Thursday, August 30, 2012


Everyone told me that I would change during my year living abroad, and i'm sure they're right, but then again who doesn't change over the span of a year?  Add to it the fact that i'm 23, still trying to figure out what i'm doing with my life, and living in a foreign country - yeah changes will be inevitable.  Maybe it's that I've hit the 6 month mark, or maybe it was traveling alone, to another country (as if living alone in one isn't enough), but more than likely I think it was the long hours of hiking that led to these realizations.

Thursday, August 23, 2012

Good Thing I Hiked a lot...

.....or I would've gained an easy 10 pounds on this trip.

I was trying to decide how on earth to organize and write about my time in Taiwan and upon looking through my pictures decided that the food would need it's own posts. So here it is - from night markets, the 7/11 snacks to sit down restaurants, the [documented part] of my diet in Taiwan.

Wednesday, August 22, 2012

Spontaneous Decisions

I think I like punishing myself - but it's all for a good reason, right? Another early morning wake up call and rush to the train station - that seems to be a theme of this trip, no?  Anyway we got lucky with train times and caught the 7:10 train to Hualien, we even got seats (unlike our first trip to Alishan where we spent half the ride in the cargo car).  I feel like i'm about to sound like a broken record but this trip was much like the beginning of Alishan, we rearranged some luggage, stored my large backpack in the baggage room and ventured out for a scooter and lunch. The woman we rented the scooter from was extremely friendly (even if we couldn't communicate much past body language and smiles). While Grant ran back to get his ID from our bag at the station she showed off her pet pig and even tried sharing her lunch with me.  Lunch was a not so glamorous lunch box from the shop next door but cheap and filling - just what we needed.  A few more stops for necessities like money, gas and a knee brace (finally, after 5 years of talking about it I bought one for my Grandma knees) we were on our way to Taroko National Park

The ride through town was a bit frightening at parts - I realized this when I released my death grip from the back of the seat at the gas station. I'm not sure exactly what my problem was, maybe I had some residual fears from our fall a few days. About 5 minutes after stopping at a gas station to use the bathroom and fill the tire with air we both looked up and saw a "Welcome to Taroko" sign which we weren't yet expecting, but at the same time glad to see.  We stopped at the visitor center which confirmed what was already expected - most of the major hiking trails were closed due to typhoon damage a few weeks before.  I knew that by the time we left the office Grant would be asking me if I wanted to hike the trails, regardless of the closures - and sure enough those were some of the first words out of his mouth.  Feeling like a mom responding to a kid's plea I answered with a we'll see.  

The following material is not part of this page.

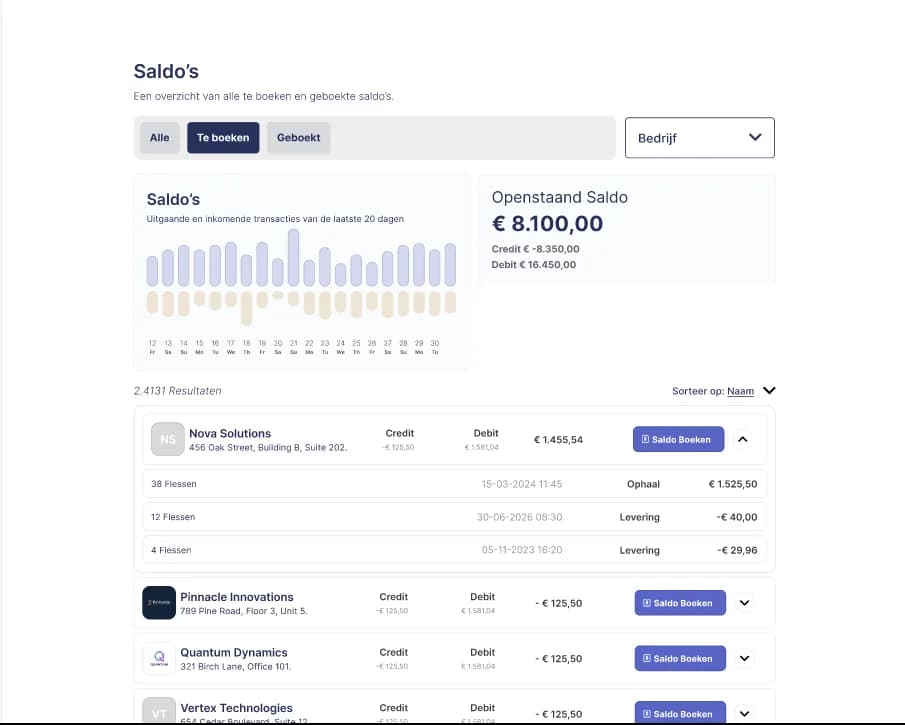Click Saldo Boeken for Nova Solutions
This screenshot has width=905, height=725.
(x=678, y=439)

After a bit of disappointment about not being able to hike we continued on our way and soon came upon the Eternal Spring Shrine, complete with hoards of tourists and buses. There was a short hike walk which was open, leading closer to the shrine however the longer trail was, you guessed it, closed.

We drove on for a little while longer and took a turn off the main road to go check out a temple and escape the tour buses.  The temple wasn't far off the main road but thankfully it was nearly deserted, except for two men drinking tea.  We walked their way as Grant practiced his Chinese ability (much higher than he lets on) and before we knew it we were sitting enjoying traditional tea and snacks (sweet potato chips = yum) with them.  I of course, couldn't add much to the conversation but it was still awesome to sit there and relax and I managed to understand snippets of their conversation.  One of the men was a local police officer and super friendly - I really wish I could have said more!

Changguang Temple
We continued on our way along the winding roads of Taroko, taking in the views and trying to avoid head on collisions with over-sized tour buses.  Seriously this place was not built for these behemoths, get off the road and leave it for the rest of us to enjoy! The weather was less than optimal with small bursts or rain coming and going throughout the day, but we weren't going to let that affect us.  The next stop was Buluowan which promised multiple hiking trails as well as a hotel serving aboriginal food.  We pulled into the area around 5pm and found it to be somewhat of a ghost town, kind of the way we preferred it. There were four different trails starting in the area so we started with the Buluowan-Swallow Grotto (Yanzikou) trail.  After hiking  I summarized the trail as: "That was the universe telling me I sat on my ass too much today".  Basically the trail was about 500 stairs leading down to the road, after which the only option was to go back up.  It was nice to get off the road and move a little but the trail didn't offer much in the way of sightseeing - we did spot a frog though!  After that we tried to Buluowan Lower Terrance - Meander Core Trail, our map clearly had a typo as it stated the trail would take 50minutes and we were easily finished within 10. Highlight of this trail? I saw a monkey! (but he was too fast for a picture).  Finally there was the Bulowan Upper Terrace - Bamboo Groves Trail, we had to do this one twice because we thought we missed something - like a turnoff to a real trail, but no. The trail was clearly made for tourists who didn't want to actually venture into the wild - a wooden boardwalk circling around the back of the hotel area, I wasn't impressed.  After the mild disappointment we decided to try dinner - the hotel offered a buffet style meal featuring traditional aborigine dishes, it had a steep price of nearly $20 but there weren't many other options so we went for it. The food was okay but my sweet tooth was definitely satisfied with the array of desserts available - I think we collectively ate 4+ piece of chocolate cake, oops. 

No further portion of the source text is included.